This Research Topic is the second volume of "The Adaptive Value of Languages: Non-Linguistic Causes of Language Diversity". Please see the first volume here
The goal of this Research Topic is to shed light on the non-linguistic causes of language diversity and, specifically, to explore the possibility that some aspects of the structure of languages may result from an adaptation to the natural and/or human-made environment. Traditionally, language diversity has been claimed to result from random, internally-motivated changes in language structure. Ongoing research suggests instead that different factors that are external to language can promote language change and ultimately account for aspects of language diversity. Accordingly, linguistic complexity has been found to correlate with features of the social environment, such as the absence of cross-cultural exchanges or the number of native speakers. Likewise, language structure could be influenced by the physical environment, as the effect of dry climates on tone seemingly shows. Finally, core properties of human languages, like duality of patterning, have been argued to result from iterative learning and cultural evolution, as research in village sign languages illustrates. On the whole this means that some aspects of languages could be an adaptation to ecological, social, or even technological niches. Eventually, certain gene alleles, provided that they bias language acquisition or processing, may affect language change through iterated cultural transmission, and ultimately, to language structure.
This Research Topic focuses on macrovariation across languages from a typological perspective. Specific research questions to be addressed include, but are not limited to, the following:
• patterns of global linguistic diversity
• ecological factors accounting for language diversity
• socio-cultural factors accounting for language diversity
• the adaptive value of language diversity
• niche construction regarding language change and diversity
• gene-culture co-evolution and language diversity
• the emergent properties of languages.
Because of the complex nature of the task, researchers from different fields with an interest in language, cognition, and culture, are welcome to contribute to this Research Topic. This includes linguists, psychologists, ethologists, biologists, sociologists, anthropologists, archaeologists, and more.

## Your instructions
In the text about language diversity, what example shows the physical environment possibly influencing language structure? The records that come next are separate material, unrelated to the text about language diversity.

## Extracted entries
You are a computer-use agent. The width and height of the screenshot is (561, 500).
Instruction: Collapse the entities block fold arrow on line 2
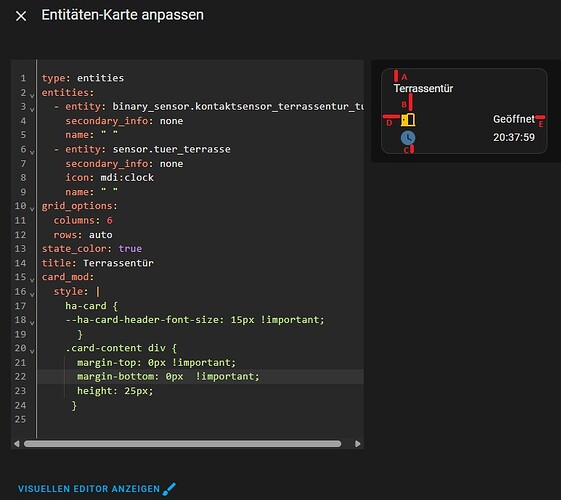(32, 95)
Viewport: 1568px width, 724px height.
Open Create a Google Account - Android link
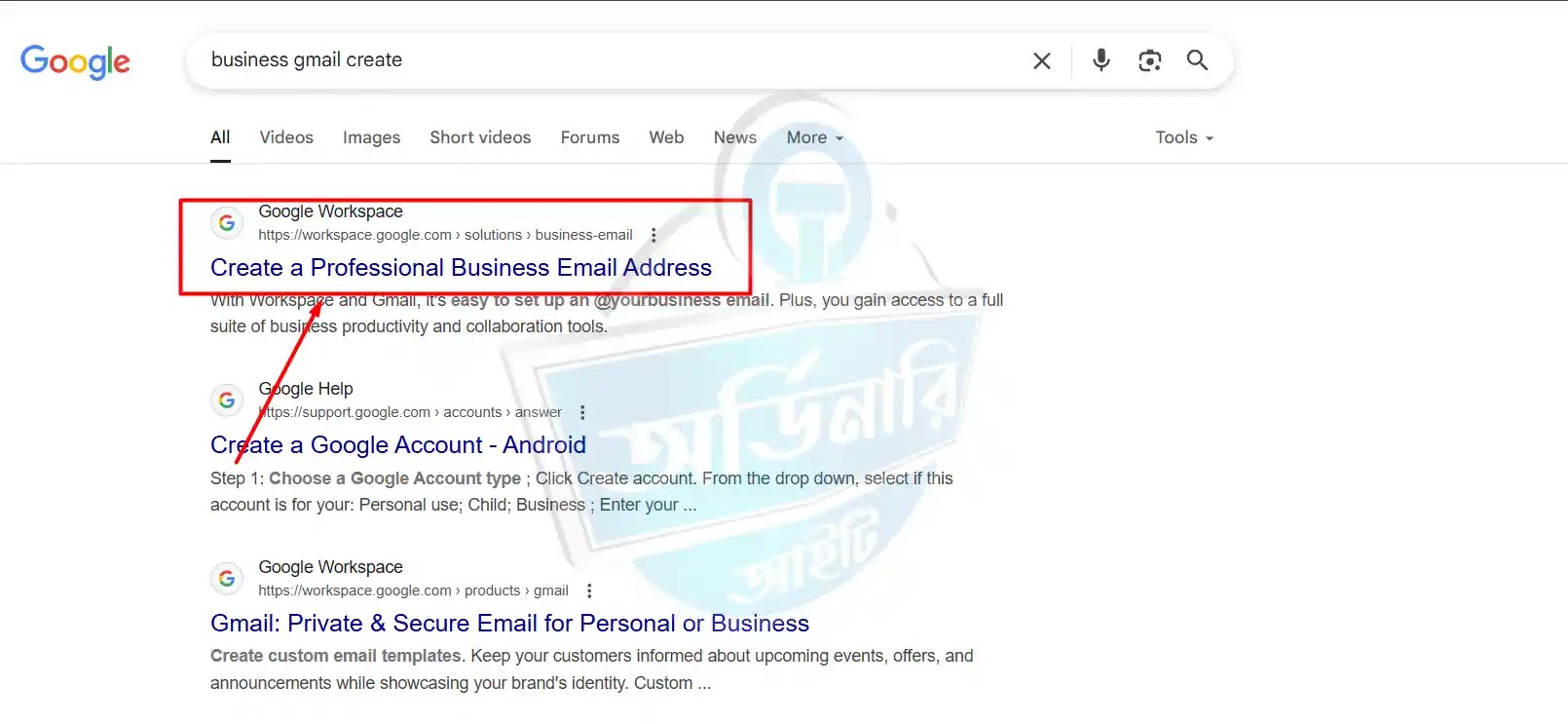click(x=398, y=445)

## Output of the exercise
The effect of dry climates on tone.